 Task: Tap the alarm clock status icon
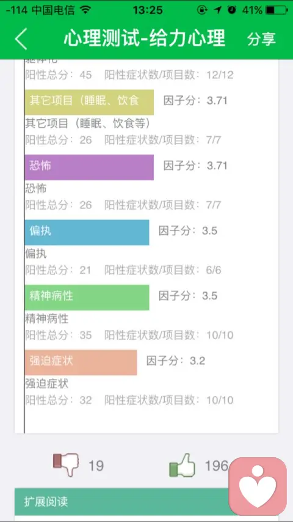pos(232,10)
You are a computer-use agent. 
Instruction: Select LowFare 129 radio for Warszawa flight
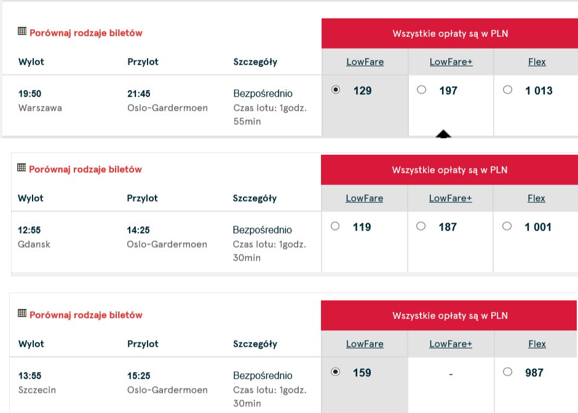[336, 90]
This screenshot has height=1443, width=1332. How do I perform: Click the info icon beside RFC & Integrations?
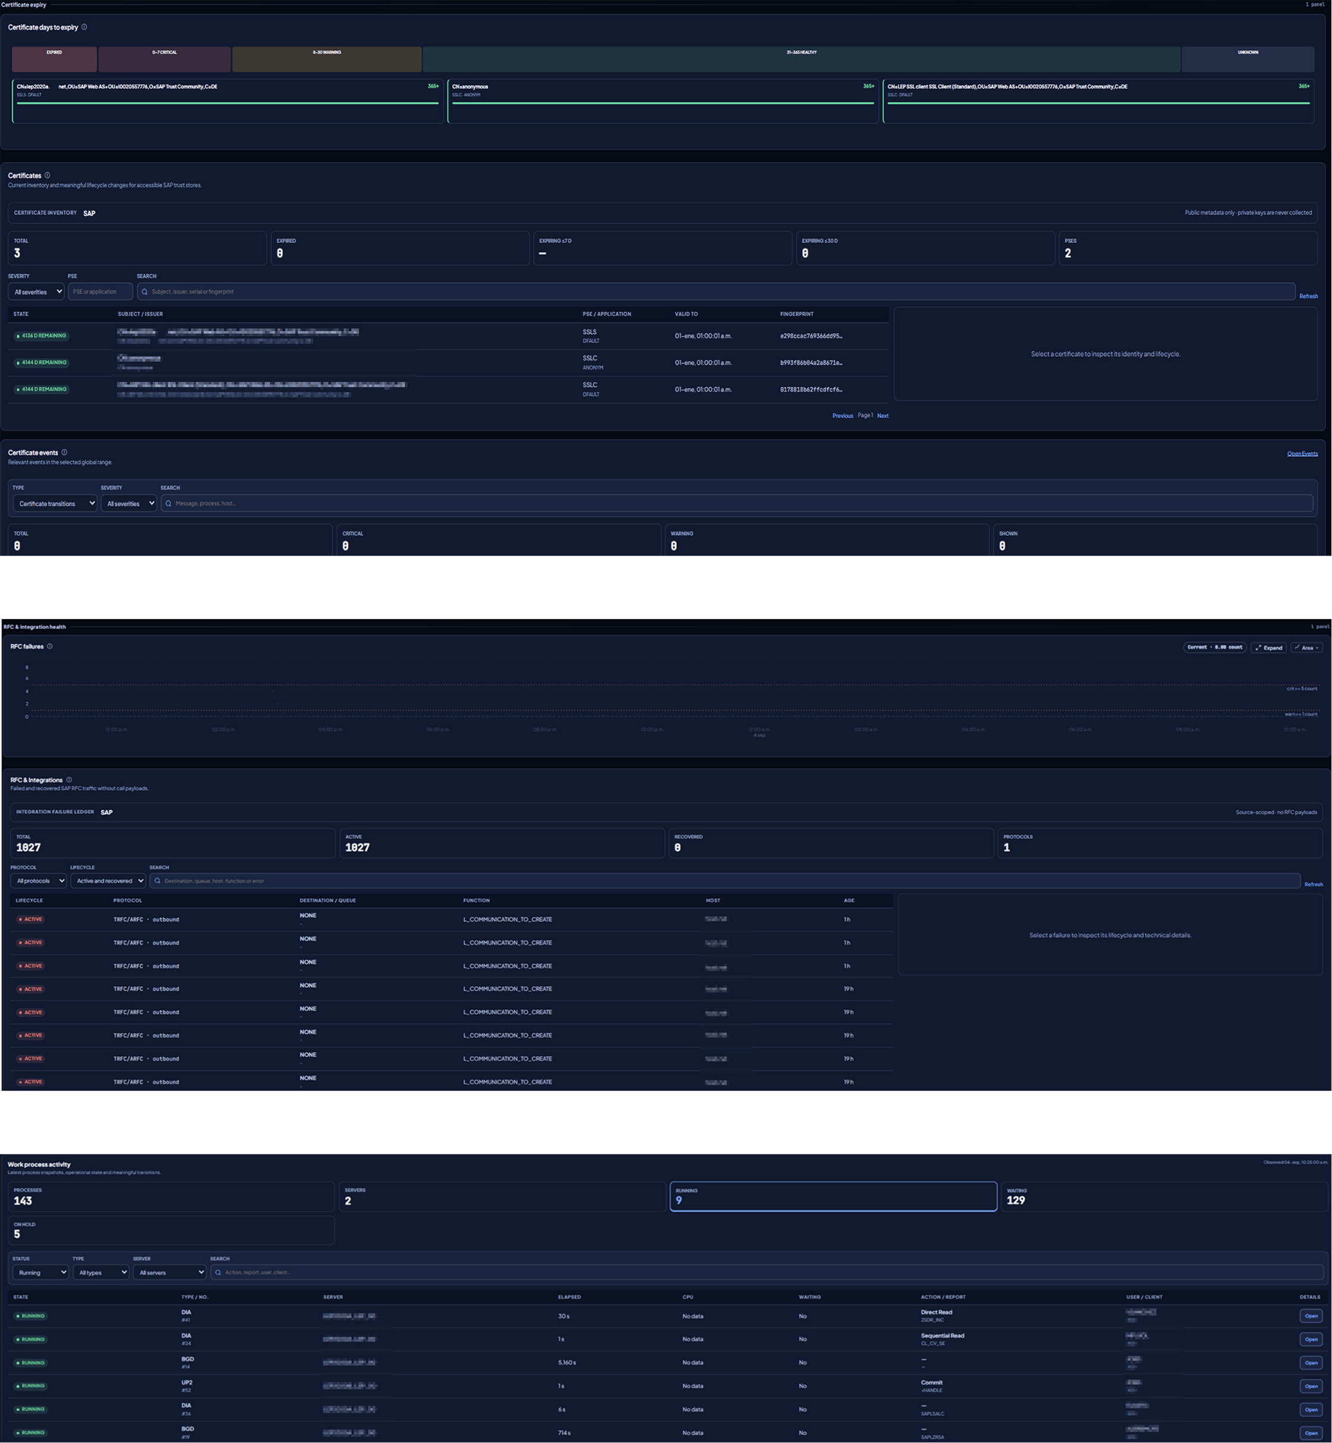pos(69,780)
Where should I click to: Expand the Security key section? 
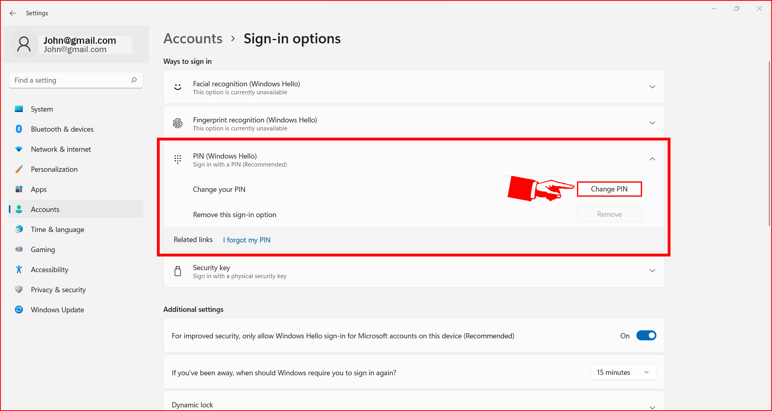click(x=652, y=271)
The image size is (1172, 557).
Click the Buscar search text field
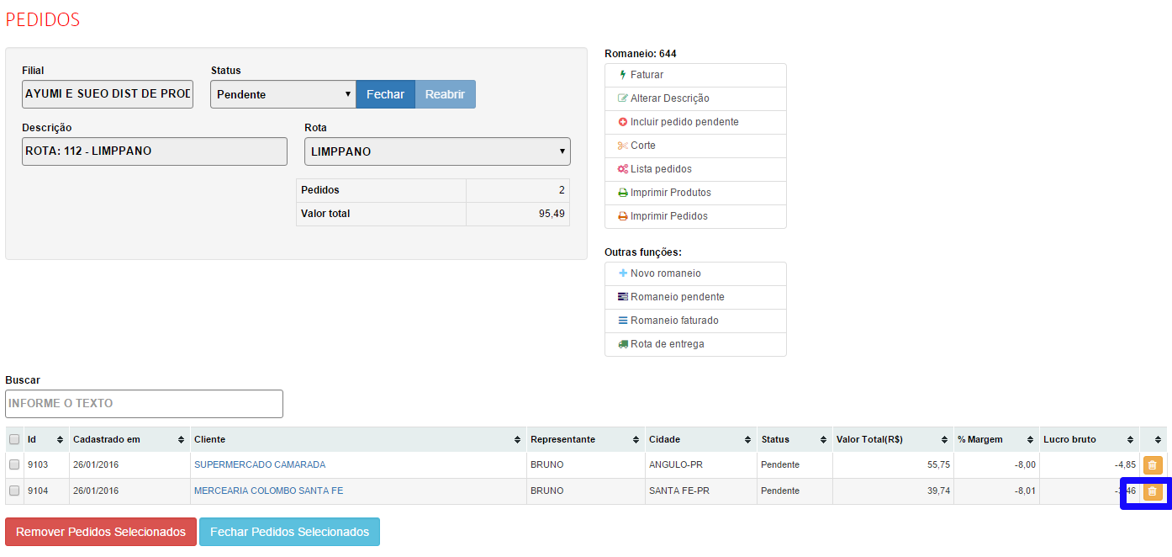click(144, 404)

• • • • • • •

**Directions**
Leaving out every picture, copy exactly the lines from the one that contains "The image size is (1172, 557)." through the end of the entries above.

**Result below**
The image size is (1172, 557).
Click the Buscar search text field
click(144, 404)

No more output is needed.